Apparently the rank and file feel much the same way about the leadership. The book says some members of the party's federal policy committee see Clegg as "petulant" and Cable as "obnoxious" and "deeply arrogant".
There is also a despairing assessment of the party's struggle to adapt to power by a figure described as a key member of the Lib Dem team: "This is a party that spends five years writing 35 policy papers and nine months writing a manifesto, and it manages to come up with just one policy that wins votes [raising the income tax threshold]; two policies which lose votes [immigration and tax credit changes] and 7,000 policies that no one gives a flying f*** about."
Some of those tensions will be played out at this week's conference, with a particularly stormy debate expected on the coalition's Tory-led school reforms.
A critical emergency motion has also been tabled on the NHS reforms of Andrew Lansley, the health secretary, but activists are unsure whether it will be chosen for discussion by the conference committee.

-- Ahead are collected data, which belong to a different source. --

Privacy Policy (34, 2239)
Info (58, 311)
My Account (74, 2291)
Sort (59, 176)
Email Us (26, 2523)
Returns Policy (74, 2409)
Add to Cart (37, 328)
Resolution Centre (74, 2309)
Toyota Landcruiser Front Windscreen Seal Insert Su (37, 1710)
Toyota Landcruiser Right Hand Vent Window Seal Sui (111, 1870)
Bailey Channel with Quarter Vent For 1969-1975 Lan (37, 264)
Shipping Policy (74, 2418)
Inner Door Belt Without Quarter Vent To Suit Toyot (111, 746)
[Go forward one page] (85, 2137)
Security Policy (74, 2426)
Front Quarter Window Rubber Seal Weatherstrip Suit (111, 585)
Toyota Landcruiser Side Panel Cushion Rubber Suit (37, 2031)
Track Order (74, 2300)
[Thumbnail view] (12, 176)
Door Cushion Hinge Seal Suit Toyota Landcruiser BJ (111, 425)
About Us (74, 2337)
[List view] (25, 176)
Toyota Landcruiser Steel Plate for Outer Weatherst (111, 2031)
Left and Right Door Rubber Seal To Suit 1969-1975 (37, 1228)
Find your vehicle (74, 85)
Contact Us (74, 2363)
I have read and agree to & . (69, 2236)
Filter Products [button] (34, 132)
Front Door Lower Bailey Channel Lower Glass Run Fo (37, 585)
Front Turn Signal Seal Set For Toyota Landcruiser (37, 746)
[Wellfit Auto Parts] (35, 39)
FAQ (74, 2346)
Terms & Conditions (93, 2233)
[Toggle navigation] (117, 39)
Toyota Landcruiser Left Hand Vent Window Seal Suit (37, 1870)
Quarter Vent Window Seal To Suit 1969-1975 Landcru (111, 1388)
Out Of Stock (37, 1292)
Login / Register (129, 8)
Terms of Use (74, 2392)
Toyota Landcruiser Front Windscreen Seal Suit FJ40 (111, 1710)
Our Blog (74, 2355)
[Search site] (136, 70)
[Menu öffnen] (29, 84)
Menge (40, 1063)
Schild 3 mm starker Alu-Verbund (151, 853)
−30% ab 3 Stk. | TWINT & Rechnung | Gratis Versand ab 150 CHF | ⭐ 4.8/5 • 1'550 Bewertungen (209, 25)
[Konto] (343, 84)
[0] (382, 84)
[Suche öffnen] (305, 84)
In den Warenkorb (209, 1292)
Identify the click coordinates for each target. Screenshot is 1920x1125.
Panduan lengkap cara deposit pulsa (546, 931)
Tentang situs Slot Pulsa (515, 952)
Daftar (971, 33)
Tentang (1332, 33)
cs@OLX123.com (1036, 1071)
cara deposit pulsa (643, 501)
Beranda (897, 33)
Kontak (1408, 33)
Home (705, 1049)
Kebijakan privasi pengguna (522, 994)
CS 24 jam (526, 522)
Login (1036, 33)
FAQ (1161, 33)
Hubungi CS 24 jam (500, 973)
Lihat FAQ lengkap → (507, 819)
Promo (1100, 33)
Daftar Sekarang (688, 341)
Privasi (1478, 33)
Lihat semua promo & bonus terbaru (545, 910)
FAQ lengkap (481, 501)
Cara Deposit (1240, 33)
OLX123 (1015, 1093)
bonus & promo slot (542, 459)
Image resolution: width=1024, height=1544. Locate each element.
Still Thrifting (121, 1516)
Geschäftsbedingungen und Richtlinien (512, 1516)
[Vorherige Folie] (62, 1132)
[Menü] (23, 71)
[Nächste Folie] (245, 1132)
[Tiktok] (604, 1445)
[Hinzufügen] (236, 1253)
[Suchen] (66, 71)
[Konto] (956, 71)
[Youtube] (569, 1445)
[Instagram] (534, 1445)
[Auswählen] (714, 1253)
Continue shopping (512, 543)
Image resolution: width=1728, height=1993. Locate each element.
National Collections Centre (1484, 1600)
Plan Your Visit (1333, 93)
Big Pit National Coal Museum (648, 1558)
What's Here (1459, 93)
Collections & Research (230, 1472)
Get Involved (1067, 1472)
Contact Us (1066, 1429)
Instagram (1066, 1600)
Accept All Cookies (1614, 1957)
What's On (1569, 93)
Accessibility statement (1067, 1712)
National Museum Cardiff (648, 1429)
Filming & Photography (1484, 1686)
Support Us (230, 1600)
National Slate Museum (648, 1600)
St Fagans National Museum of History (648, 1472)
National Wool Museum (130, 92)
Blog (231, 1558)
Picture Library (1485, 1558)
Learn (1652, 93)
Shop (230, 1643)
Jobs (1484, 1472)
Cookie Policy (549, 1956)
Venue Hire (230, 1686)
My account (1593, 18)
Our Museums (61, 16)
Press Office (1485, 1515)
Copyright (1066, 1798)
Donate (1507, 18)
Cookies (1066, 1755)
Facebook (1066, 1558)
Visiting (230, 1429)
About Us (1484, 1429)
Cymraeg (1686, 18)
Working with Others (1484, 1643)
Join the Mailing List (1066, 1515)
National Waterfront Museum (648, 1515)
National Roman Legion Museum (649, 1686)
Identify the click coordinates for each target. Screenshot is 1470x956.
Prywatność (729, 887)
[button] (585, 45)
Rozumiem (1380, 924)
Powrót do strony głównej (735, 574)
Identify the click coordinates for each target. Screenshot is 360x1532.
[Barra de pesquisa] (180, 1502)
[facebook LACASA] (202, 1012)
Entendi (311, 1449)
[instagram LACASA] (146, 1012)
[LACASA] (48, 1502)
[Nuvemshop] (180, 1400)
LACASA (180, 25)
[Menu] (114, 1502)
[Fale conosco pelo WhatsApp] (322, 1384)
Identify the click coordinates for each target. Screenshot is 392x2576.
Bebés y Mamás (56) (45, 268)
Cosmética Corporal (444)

One MP, disappointed that health policy was not being debated in the auditorium, expressed concern about the level of reform being proposed by the coalition government "There is no appetite for rootand-branch reform and concern that in the coalition agreement it said there would be no top-down reorganisation of the NHS," he said.
Another MP said the international development paper being proposed looked "wishy washy", compared with Lib Dem policy. "I am not at all impressed," the MP said. "This used to be a very important area for us."
However, such reservations are unlikely to lead to any dramatic interludes.
"Very small party conferences are much more dangerous," said one veteran Lib Dem MP. "When only hard-core party activists bother coming, you're more likely to get trouble. But with such a big crowd this time, I think it will be more a case of sparklers, than fireworks."
Those may come later as benefits cuts begin to bite and, in the longer term, if the referendum next year on the alternative vote electoral system fails, as Lib Dem internal polling suggests it might.